**WRITTEN PROBLEM**
Turn the material below into a numbered list with one line per item, and leave out any blank lines.

**GIVEN RECORDS**
-=-=-=-=-
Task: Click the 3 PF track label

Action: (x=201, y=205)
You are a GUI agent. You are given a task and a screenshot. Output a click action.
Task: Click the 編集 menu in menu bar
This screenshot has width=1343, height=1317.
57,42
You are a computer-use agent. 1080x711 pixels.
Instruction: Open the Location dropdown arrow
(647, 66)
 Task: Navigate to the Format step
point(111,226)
-=-=-=-=-
**RESULT OF THIS TASK**
1. Task: Click the 3 PF track label
2. Action: (x=201, y=205)
3. You are a GUI agent. You are given a task and a screenshot. Output a click action.
4. Task: Click the 編集 menu in menu bar
5. This screenshot has width=1343, height=1317.
6. 57,42
7. You are a computer-use agent. 1080x711 pixels.
8. Instruction: Open the Location dropdown arrow
9. (647, 66)
10.  Task: Navigate to the Format step
11. point(111,226)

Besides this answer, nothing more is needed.